[Items excerpted from a collection]
———

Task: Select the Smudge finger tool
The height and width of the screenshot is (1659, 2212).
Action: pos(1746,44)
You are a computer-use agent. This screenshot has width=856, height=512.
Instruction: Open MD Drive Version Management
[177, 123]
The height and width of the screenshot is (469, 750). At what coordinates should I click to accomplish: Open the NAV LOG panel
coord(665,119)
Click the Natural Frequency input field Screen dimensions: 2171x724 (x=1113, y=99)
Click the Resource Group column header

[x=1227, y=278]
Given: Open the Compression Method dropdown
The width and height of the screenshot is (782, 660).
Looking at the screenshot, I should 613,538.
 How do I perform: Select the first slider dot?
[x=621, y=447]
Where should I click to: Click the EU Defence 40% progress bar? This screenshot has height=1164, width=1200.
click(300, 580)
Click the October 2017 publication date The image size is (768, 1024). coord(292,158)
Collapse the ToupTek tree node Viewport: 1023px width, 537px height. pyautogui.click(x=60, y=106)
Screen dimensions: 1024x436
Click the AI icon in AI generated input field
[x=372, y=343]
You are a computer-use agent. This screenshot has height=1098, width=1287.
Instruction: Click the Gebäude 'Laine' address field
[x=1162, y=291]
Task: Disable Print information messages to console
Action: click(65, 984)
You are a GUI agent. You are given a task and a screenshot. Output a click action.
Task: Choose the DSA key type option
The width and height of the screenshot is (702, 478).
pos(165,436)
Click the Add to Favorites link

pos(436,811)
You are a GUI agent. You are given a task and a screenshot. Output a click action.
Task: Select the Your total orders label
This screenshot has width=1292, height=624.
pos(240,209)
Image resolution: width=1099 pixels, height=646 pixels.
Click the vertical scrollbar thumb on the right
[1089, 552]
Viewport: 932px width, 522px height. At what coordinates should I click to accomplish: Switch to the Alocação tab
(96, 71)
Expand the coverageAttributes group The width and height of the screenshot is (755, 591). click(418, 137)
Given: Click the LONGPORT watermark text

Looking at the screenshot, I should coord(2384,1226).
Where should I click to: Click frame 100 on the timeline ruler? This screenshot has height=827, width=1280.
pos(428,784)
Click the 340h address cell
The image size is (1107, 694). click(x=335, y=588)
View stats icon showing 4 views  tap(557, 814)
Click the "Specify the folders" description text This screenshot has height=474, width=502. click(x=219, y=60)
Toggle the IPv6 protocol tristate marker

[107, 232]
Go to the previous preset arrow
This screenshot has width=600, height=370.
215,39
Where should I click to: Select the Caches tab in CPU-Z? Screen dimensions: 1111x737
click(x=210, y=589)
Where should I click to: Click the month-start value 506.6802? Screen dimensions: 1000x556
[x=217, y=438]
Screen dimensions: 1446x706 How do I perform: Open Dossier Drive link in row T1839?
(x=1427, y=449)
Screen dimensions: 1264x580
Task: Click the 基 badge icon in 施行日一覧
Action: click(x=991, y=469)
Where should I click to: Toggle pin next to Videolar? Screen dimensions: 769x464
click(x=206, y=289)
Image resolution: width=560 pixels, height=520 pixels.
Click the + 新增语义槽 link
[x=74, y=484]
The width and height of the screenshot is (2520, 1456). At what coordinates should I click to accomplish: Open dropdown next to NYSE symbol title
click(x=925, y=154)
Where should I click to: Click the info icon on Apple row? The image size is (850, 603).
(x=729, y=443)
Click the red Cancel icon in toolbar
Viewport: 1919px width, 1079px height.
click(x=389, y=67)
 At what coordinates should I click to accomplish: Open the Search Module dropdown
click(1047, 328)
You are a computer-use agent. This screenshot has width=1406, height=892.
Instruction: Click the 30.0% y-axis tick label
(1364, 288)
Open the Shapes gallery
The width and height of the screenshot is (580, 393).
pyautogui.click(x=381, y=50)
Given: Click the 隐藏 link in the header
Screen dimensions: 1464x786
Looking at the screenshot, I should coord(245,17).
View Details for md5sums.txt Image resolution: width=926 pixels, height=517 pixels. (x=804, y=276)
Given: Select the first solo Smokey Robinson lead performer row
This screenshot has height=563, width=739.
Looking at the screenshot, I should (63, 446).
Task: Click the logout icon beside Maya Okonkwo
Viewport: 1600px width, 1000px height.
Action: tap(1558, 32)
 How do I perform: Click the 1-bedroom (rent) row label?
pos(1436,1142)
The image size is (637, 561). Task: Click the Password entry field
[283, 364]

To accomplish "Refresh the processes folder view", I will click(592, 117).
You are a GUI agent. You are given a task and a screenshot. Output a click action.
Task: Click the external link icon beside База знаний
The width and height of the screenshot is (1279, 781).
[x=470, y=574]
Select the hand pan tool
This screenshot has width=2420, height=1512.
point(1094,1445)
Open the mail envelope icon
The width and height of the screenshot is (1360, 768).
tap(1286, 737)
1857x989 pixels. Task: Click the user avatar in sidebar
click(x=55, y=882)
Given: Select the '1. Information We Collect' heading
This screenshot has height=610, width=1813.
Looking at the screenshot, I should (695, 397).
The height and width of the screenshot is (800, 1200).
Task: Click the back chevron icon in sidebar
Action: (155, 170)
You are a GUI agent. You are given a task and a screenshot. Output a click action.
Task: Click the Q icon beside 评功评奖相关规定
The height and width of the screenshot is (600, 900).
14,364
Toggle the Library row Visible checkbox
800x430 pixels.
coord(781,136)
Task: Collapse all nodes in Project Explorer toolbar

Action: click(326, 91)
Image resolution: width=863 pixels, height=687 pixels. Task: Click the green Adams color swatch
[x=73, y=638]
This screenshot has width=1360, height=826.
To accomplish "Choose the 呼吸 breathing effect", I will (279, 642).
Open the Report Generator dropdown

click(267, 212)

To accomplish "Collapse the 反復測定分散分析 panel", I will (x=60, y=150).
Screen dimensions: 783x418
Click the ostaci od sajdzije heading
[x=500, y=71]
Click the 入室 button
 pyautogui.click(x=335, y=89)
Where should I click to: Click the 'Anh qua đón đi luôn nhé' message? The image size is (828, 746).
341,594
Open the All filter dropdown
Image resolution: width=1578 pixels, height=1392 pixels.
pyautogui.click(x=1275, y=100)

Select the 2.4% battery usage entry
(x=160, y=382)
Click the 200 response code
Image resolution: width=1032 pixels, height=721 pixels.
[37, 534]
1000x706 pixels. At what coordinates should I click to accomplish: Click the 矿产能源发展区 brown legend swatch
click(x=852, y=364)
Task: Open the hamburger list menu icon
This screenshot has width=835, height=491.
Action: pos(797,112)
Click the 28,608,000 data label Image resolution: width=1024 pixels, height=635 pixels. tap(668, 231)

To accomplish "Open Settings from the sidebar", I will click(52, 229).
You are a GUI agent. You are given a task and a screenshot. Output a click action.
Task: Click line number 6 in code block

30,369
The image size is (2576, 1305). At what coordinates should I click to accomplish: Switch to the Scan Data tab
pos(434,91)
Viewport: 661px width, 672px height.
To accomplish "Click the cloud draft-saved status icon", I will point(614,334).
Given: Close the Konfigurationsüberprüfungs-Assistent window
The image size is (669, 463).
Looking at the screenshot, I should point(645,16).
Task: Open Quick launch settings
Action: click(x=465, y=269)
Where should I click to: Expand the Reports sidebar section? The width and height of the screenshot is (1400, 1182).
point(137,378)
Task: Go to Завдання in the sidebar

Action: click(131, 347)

———

- Work to be completed:
Pick out each line of the items above that contains the word "heading", and copy those lines in full.

- Solution to this task:
Given: Select the '1. Information We Collect' heading
Click the ostaci od sajdzije heading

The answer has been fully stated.